• EN QUÉ CONSISTE:
Cita literalmente el fragmento del texto sobre el cine de catástrofes comprendido entre “A esa mezcla” y “todo el mundo.”, ambos inclusive.

• TEXTO PROPUESTO:
Al despuntar el alba, los ángeles daban prisa a Lot diciéndole: “Levántate, toma contigo a tu mujer y a tus dos hijas que se encuentran aquí. De otro modo perecerás en el castigo de la ciudad”.
Génesis, 19.15
El estreno de 2012 ha traído de vuelta a la cartelera el mensaje tirando a tremebundo, fatalista y moralista del cine de catástrofes adornado con sus mejores galas de espectacularidad visual y estrechamente relacionado con las distintas fábulas, leyendas y textos religiosos que aluden a un pasado apocalíptico en una humanidad que parece incapaz de complacer a sus dioses sea cual sea la religión que se profese.
Nos reencontramos así en la película de Roland Emmerich con los tradicionales ecos del Antiguo Testamento (la cita que encabeza este texto bien podría valer para describir la situación en la que se encuentra el personaje interpretado por John Cusack en la película) que suelen servirse como aderezo del plato fuerte del catastrofismo y nos llegan nuevamente asociada al argumento de rebelión de la naturaleza que presidió el cine de los años 70 en su variada gama de terrores, horrores y furores tanto en el campo del cine de escalofrío como en el del menos tenebroso cine de aventuras.
A esa mezcla de ambos pertenecía por ejemplo Tiburón, donde Spielberg alternó la claves de las películas de asesino en serie (éste con aletas y doble dentadura para morderte mejor) con las del género de aventuras pergeñado la sombra de la genial Moby Dick, materializándose la naturaleza vengativa en la figura del escualo que sembró el terror en las carteleras de todo el mundo.
No es casualidad que en esa misma década se llevaran también a la pantalla en unas producciones más modestas dos premonitorias novelas del maestro de la ciencia ficción H. G. Wells, El alimento de los dioses y La isla del doctor Moreau, que fabulaban sobre los riesgos de la manipulación genética contra la que la naturaleza también acaba revelándose, ni que de repente la cartelera se llenara de tifones, tornados, terremotos y otras calamidades nacidas a la sombra de las catástrofes imaginadas por Irwin Allen y más concretamente al amor de la fogata de éxito que alimentaron los millones de entradas vendidas por La aventura del Poseidón y El coloso en llamas, del mismo modo que bajo el paraguas del taquillaza de Tiburón llegaron a las pantallas desde pirañas asesinas hasta pulpos gigantes, Orcas vengativas que en nada se parecían a la de Liberad a Willy e incluso una nueva versión del gigantesco gorila King Kong al que Jessica Lange despertó tal ataque de cuernos que volvió a destruir Nueva York, pero dejando de lado el Empire State para poner posar las plantas de sus pies en las Torres Gemelas.

• DATOS PROPORCIONADOS:

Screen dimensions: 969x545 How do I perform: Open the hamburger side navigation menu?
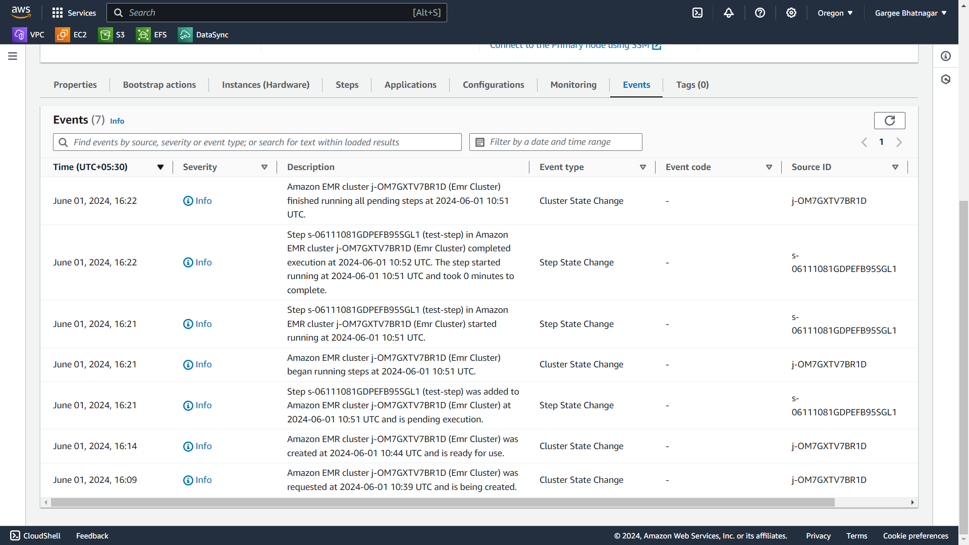coord(13,56)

• RESPUESTA ESPERADA:
A esa mezcla de ambos pertenecía por ejemplo Tiburón, donde Spielberg alternó la claves de las películas de asesino en serie (éste con aletas y doble dentadura para morderte mejor) con las del género de aventuras pergeñado la sombra de la genial Moby Dick, materializándose la naturaleza vengativa en la figura del escualo que sembró el terror en las carteleras de todo el mundo.